##### TEXTO PARA LEITURA #####
5. A Lei
Como afirmamos em nosso Livro, o Progressismo33, no pensamento de São Tomás de Aquino, sobre a Lei, é de que todo o homem é dotado de livre-arbítrio, orientado pela consciência e tem uma capacidade inata de captar, intuitivamente, os ditames da ordem moral. Há uma Lei Divina, revelada por Deus aos homens, que consiste nos Dez Mandamentos. Há uma Lei Eterna, que é o plano racional de Deus, que ordena todo o Universo e uma Lei Natural, que é conceituada como a participação da Lei Eterna, na criatura racional, ou seja, aquilo que o homem é levado a fazer pela sua natureza racional. A Lei Positiva é a lei feita pelo homem, de modo a possibilitar uma vida em sociedade. Esta subordina-se à Lei Natural, não podendo contrariá-la sob pena de se tornar uma lei injusta; não há a obrigação de obedecer à lei injusta (este é o fundamento objetivo e racional da verdadeira objeção da consciência).
Frederic Bastiat (1801-1854)34 foi um economista e jornalista francês, afirmava que a “Lei, é a organização do Direito Natural de legítima defesa; o Estado é a substituição das forças individuais pela força coletiva, para agir no círculo onde aquelas têm o direito de agir, para fazer aquilo que elas têm o direito de fazer, para garantir as Pessoas, as Liberdades, as Propriedades, para manter cada qual em seu Direito, para fazer reinar entre todos a Justiça.
No Prefácio à Edição brasileira do Livro “A Lei 35”, de Frederic Bastiat, o festejado Professor Ives Gandra Martins36, da Universidade Presbiterana Mackenzie, suscita em suas manifestações sobre a “Lei”, dizendo que,
O próprio título “A Lei”, que Batiat, em suas conclusões, procura vincular sentido de “justiça”, enfrenta nos diversos Sistemas Jurídicos, dificuldades vernaculares, pois, entre nós, “Lei” e “Direito” são expressões distintas, não o sendo, por exemplo, no Sistema anglo-saxão. O Direito romano foi, de rigor o primeiro grande Sistema Jurídico da História, visto que as codificações anteriores, como Shulgi, Ur-nammu, Lipit-Ishtar, Hamurabi, Leis de Manu, judaica, hitita, egípcia e até mesmo da Grécia, com Dracom 650-600 a.C), Sólon (640-558 a.C) e Licurgo (700-630 a.C), nunca representaram um Sistema, mas, apenas, regulações do poder de controle do povo. Os vocábulos “jus”, e “lex”, de Roma, merecem, pois, ser lembrados, pois, tinham em “jus”, uma abrangência integrativa de lex. Bastiat, todavia em seu livro, procura colocar a sua visão de “lei”, como instrumento de estabilidade institucional contra o socialismo, que surge como reação aos princípios liberais da Revolução Francesa, no qual, o respeito ao direito não constituía a essência de sua introdução ou primado. (Nosso grifo).
##### MATERIAL FORNECIDO #####
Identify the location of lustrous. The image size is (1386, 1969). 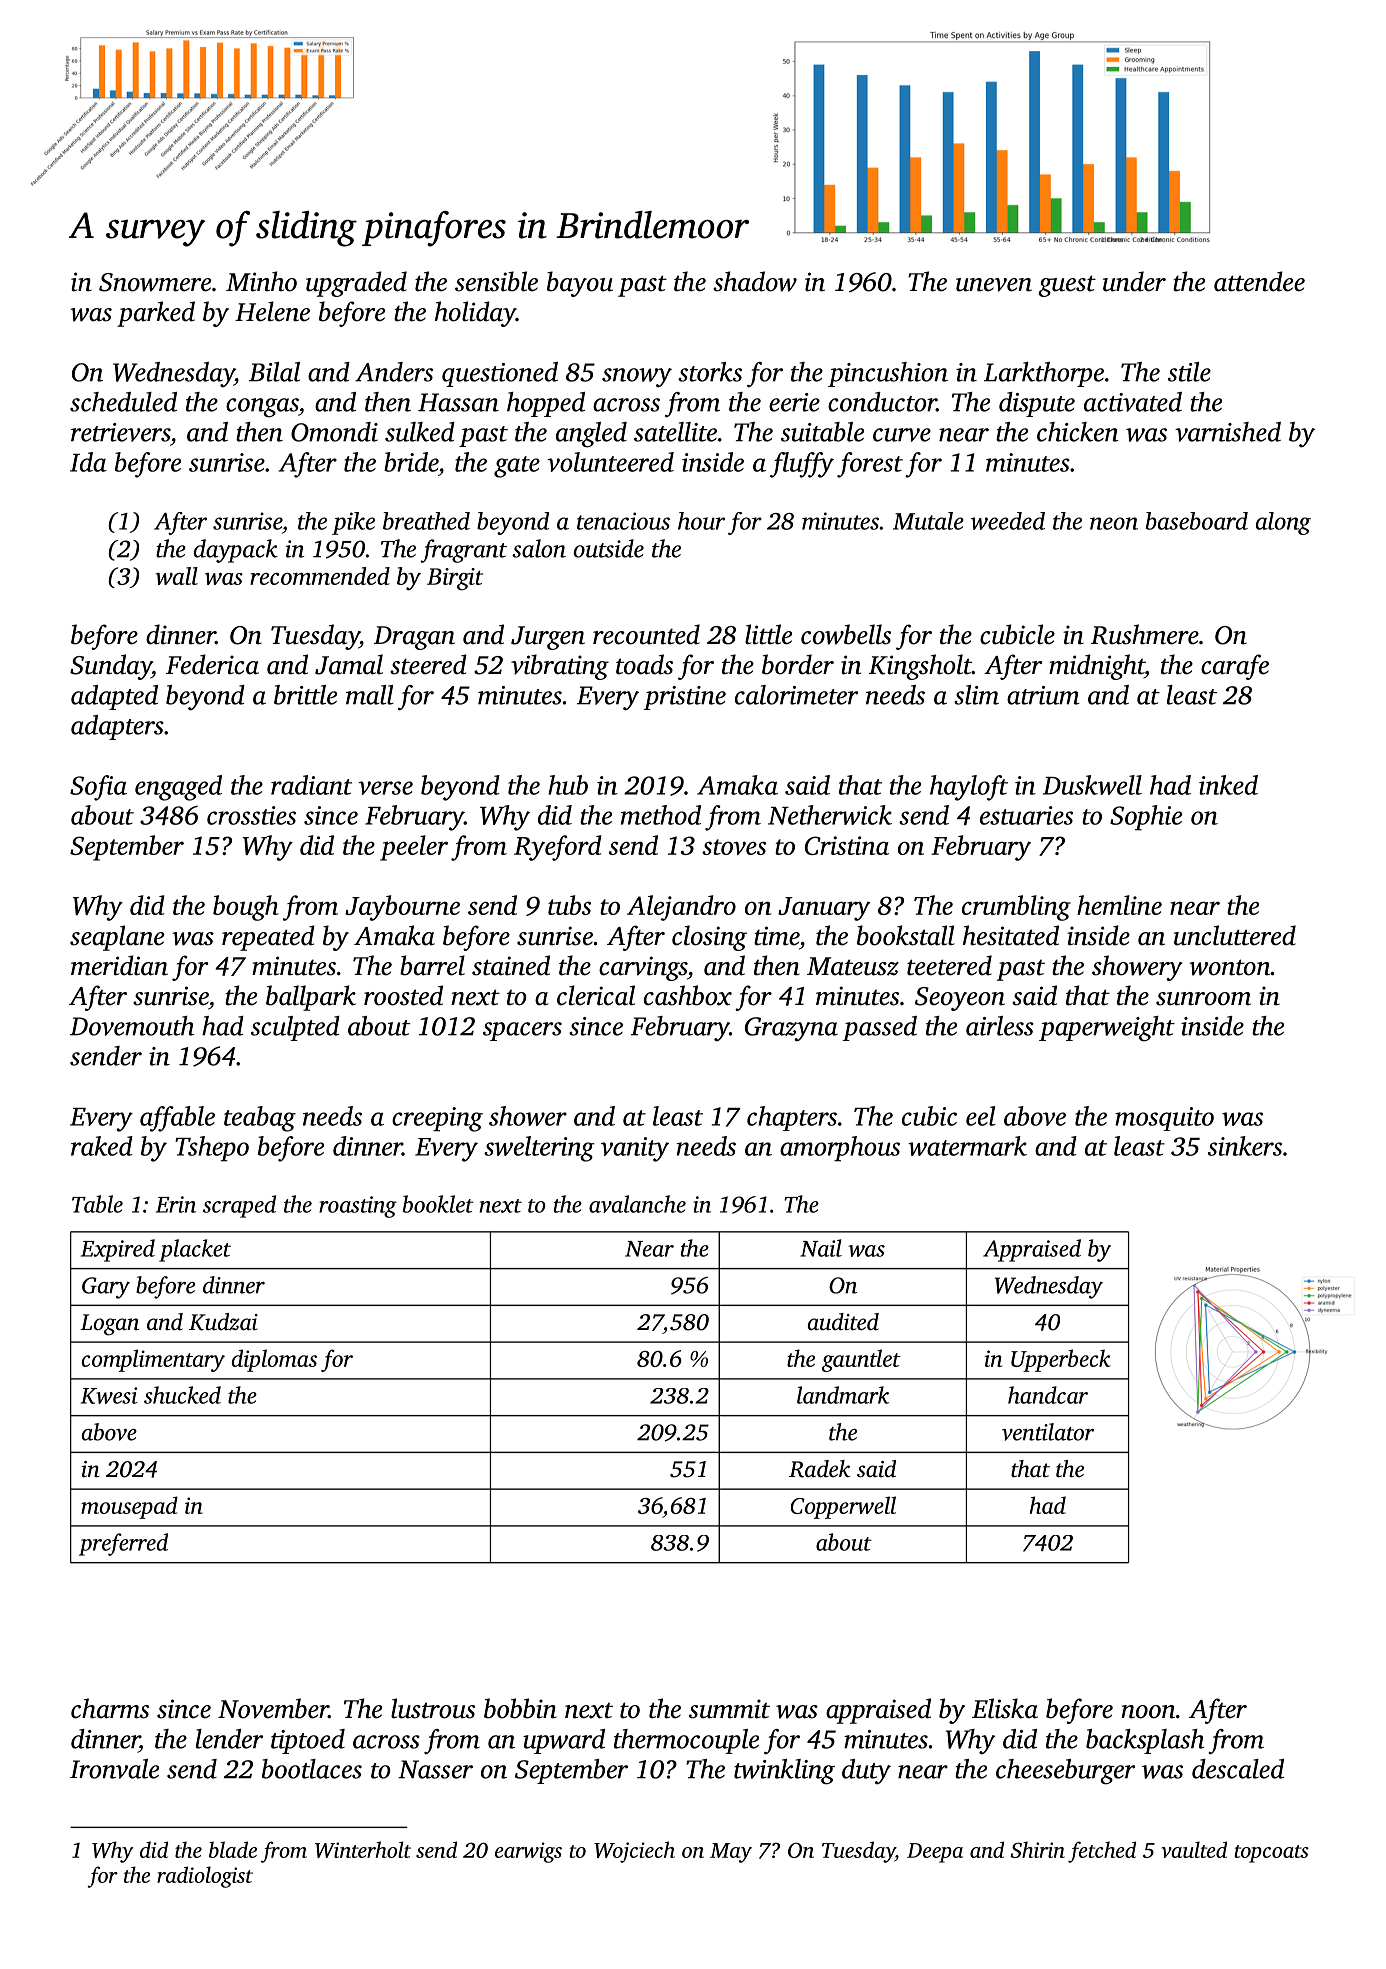
(433, 1708).
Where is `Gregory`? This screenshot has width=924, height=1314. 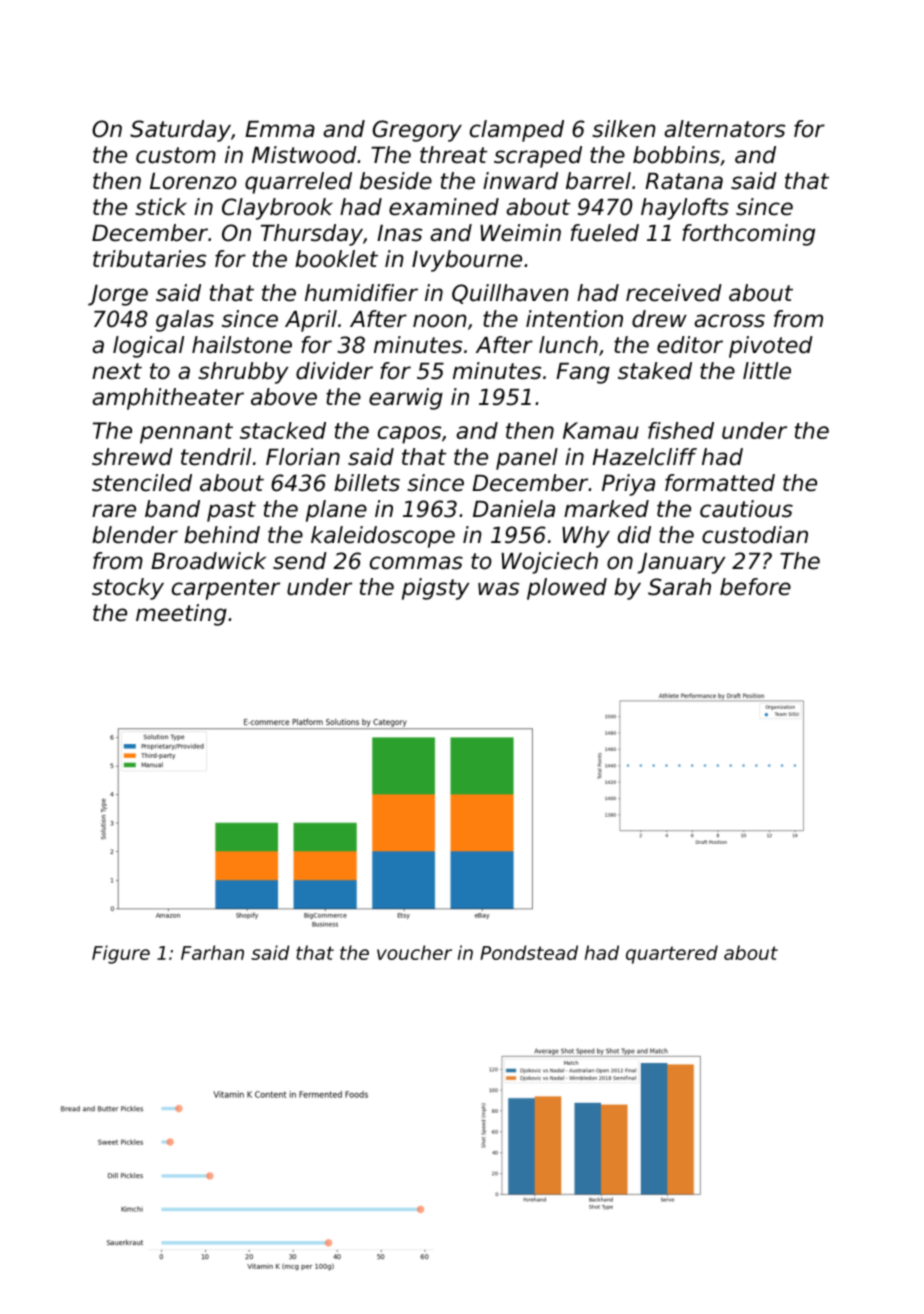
#####
__TAREFA SOLICITADA 1__: No texto sobre a Lei, reescreva tudo, de "Frederic Bastiat (1801-1854)34" até "todos a Justiça.", trocando "economista" por "pensador".
__TAREFA SOLICITADA 2__: Segundo o texto sobre a Lei, em que consiste a Lei Divina?
Use somente o texto sobre a Lei como base.

__SOLUÇÃO DA TAREFA 1__:
Frederic Bastiat (1801-1854)34 foi um pensador e jornalista francês, afirmava que a “Lei, é a organização do Direito Natural de legítima defesa; o Estado é a substituição das forças individuais pela força coletiva, para agir no círculo onde aquelas têm o direito de agir, para fazer aquilo que elas têm o direito de fazer, para garantir as Pessoas, as Liberdades, as Propriedades, para manter cada qual em seu Direito, para fazer reinar entre todos a Justiça.

__SOLUÇÃO DA TAREFA 2__: Nos Dez Mandamentos, revelados por Deus aos homens.